“Te encarezco delante de Dios y del Señor Jesucristo, que juzgará a los vivos y a los muertos en su manifestación y en su reino, que prediques la palabra; que instes a tiempo y fuera de tiempo; redarguye, reprende, exhorta con toda paciencia y doctrina. Porque vendrá tiempo cuando no sufrirán la sana doctrina, sino que, teniendo comezón de oír, se amontonarán maestros conforme a sus propias concupiscencias, y apartarán de la verdad el oído y se volverán a las fábulas. Pero tú sé sobrio en todo, soporta las aflicciones, haz obra de evangelista” (2 Timoteo 4:1-5)

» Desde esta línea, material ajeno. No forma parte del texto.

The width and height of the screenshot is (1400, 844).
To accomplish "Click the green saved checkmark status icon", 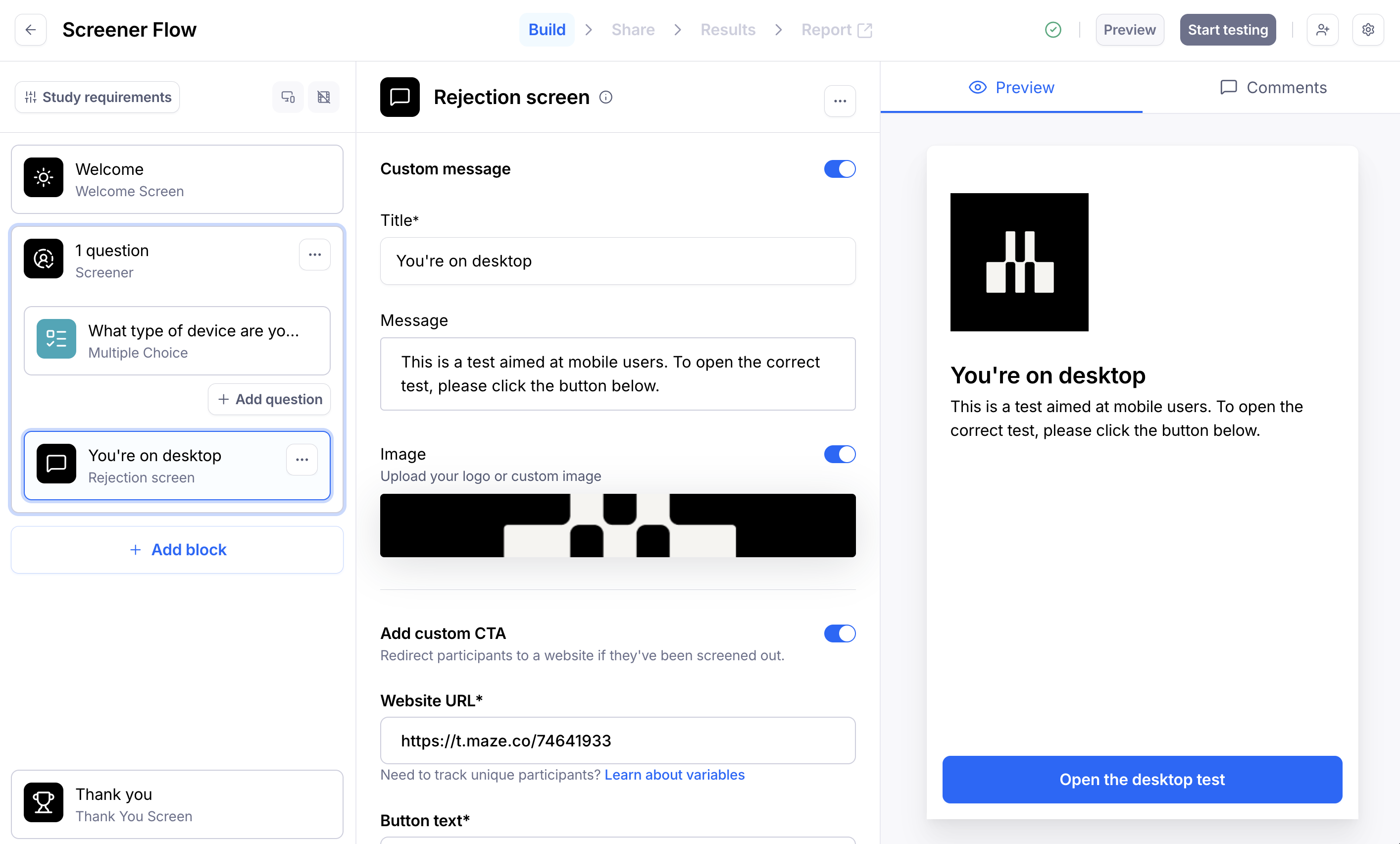I will click(x=1053, y=30).
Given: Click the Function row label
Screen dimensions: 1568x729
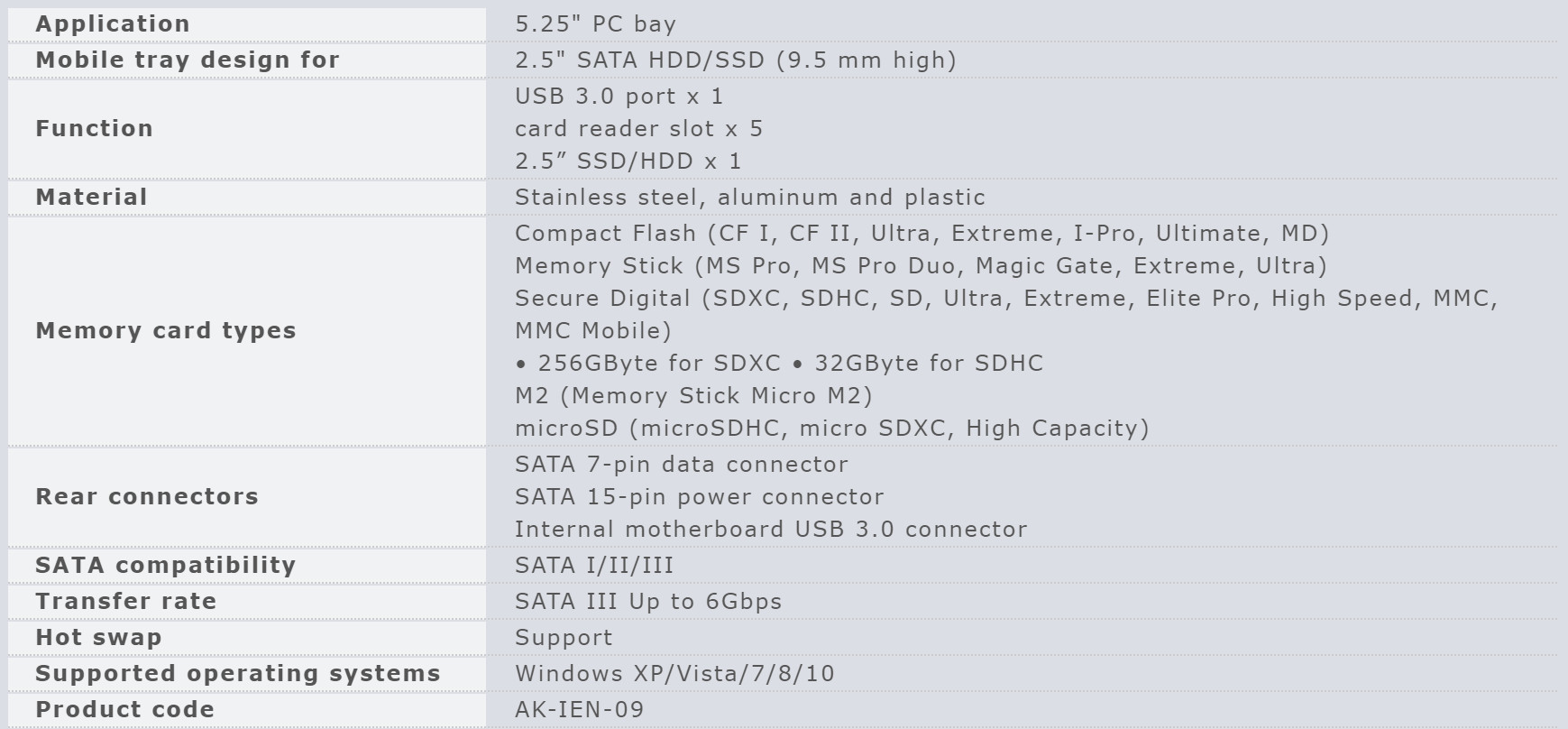Looking at the screenshot, I should [x=95, y=129].
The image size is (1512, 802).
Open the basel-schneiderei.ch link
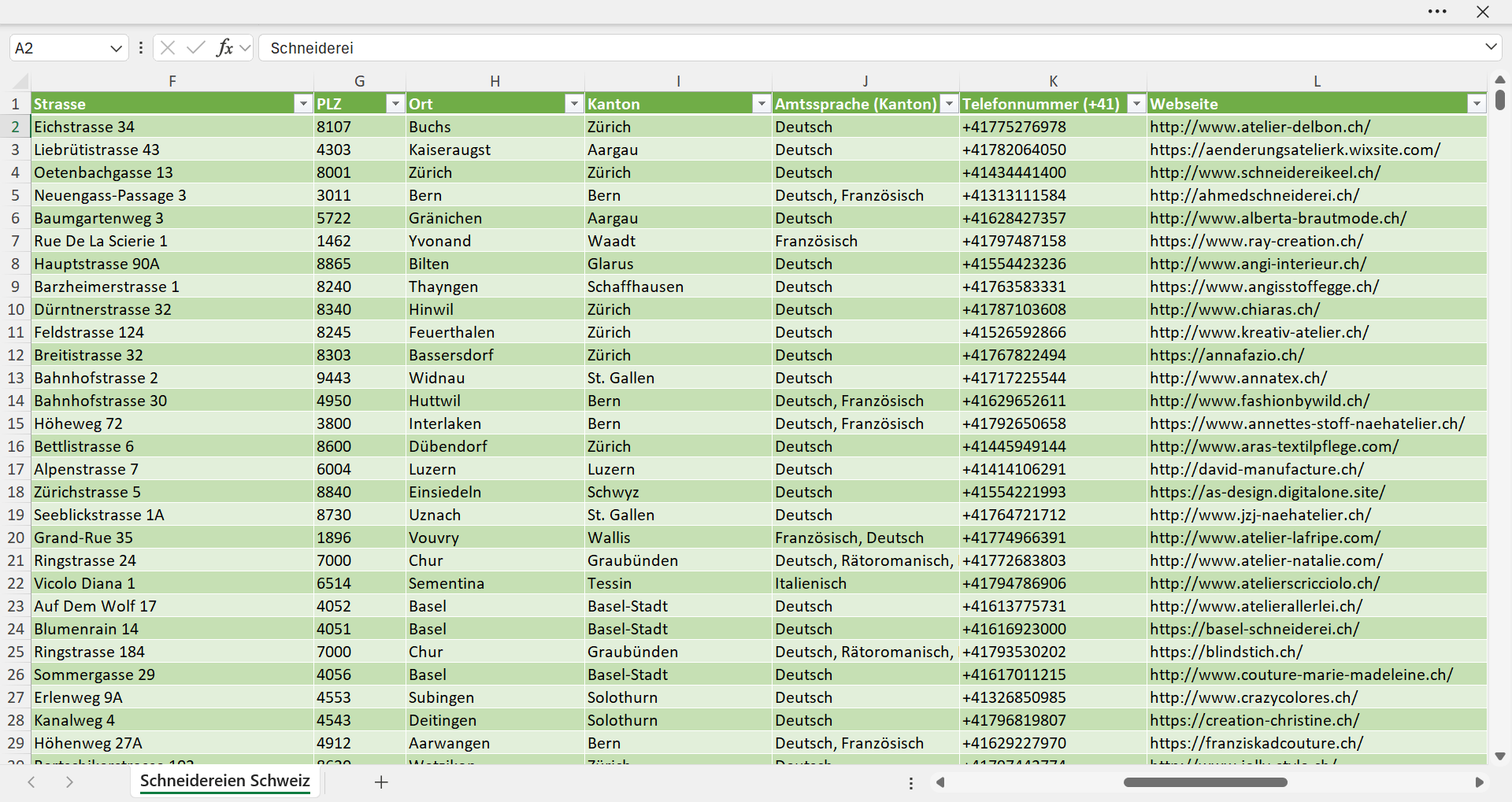(x=1254, y=629)
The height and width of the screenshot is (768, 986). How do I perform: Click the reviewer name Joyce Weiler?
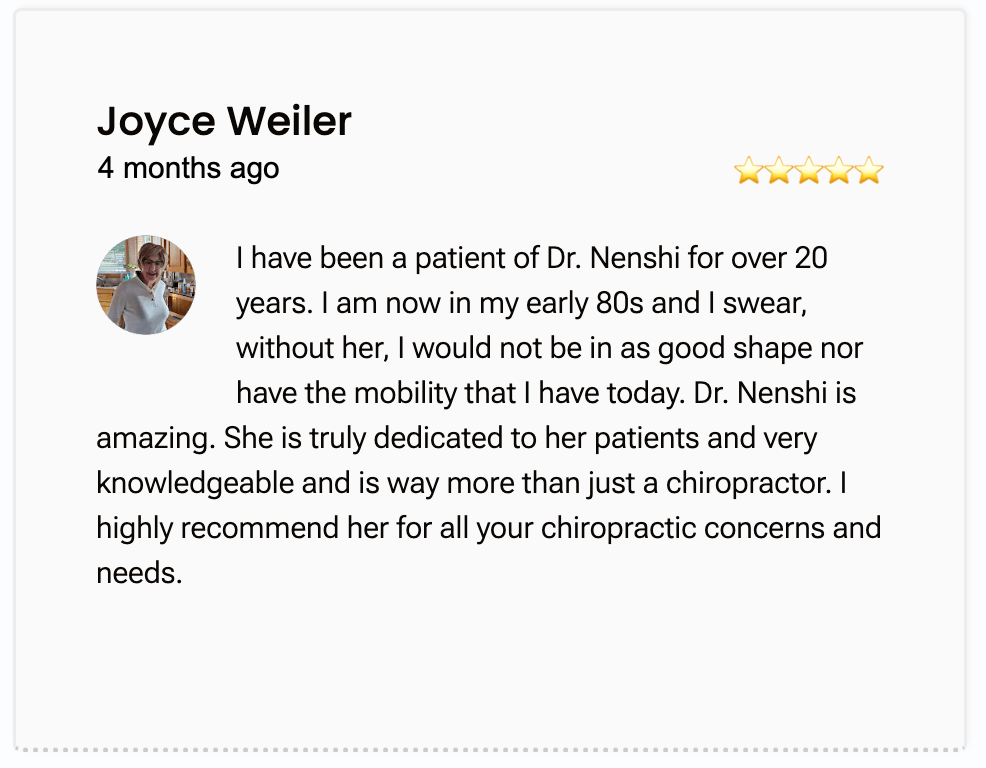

Tenemos siempre la necesidad de seguir predicando el evangelio aún a los que dicen ser creyentes, porque, aunque parezca una contradicción, hay muchos creyentes que asisten a las iglesias y no son salvos.
En el comienzo de la iglesia, el que creía, era bautizado y era agregado naturalmente al círculo de la comunión cristiana. Y nadie se animaba a juntarse con los salvos sino era verdaderamente un creyente. (Hechos 5:13) Además, los creyentes, pagaban cara la confesión de su fe, pues sufrían grandes persecuciones. Hoy en día en nuestro medio no sucede lo mismo y es fácil decir que uno es de Cristo, sin haberse convertido realmente de corazón, naciendo de nuevo.
Todo cristiano, naturalmente quiere que los suyos sean salvos, pero sucede, que muchas veces, al ver que se les predica y no cambian, se conforman con que al menos vayan a la iglesia, se bauticen y sigan una vida religiosa. ¡Esto es terrible! No podemos rebajar la fe cristiana a tal punto. Tener a los nuestros asistiendo e interviniendo en la vida de la Iglesia sin que realmente estén vinculados vitalmente con Cristo y siguiendo en sus pecados es algo terrible.
Invitarlos a las reuniones para que escuchen y se conviertan está perfecto. Pero, integrarlos a la comunión de la Iglesia, cuando aún necesitan nacer de nuevo, es un pecado gravísimo, pues es confundirlos tranquilizando sus conciencias estando aún perdidos.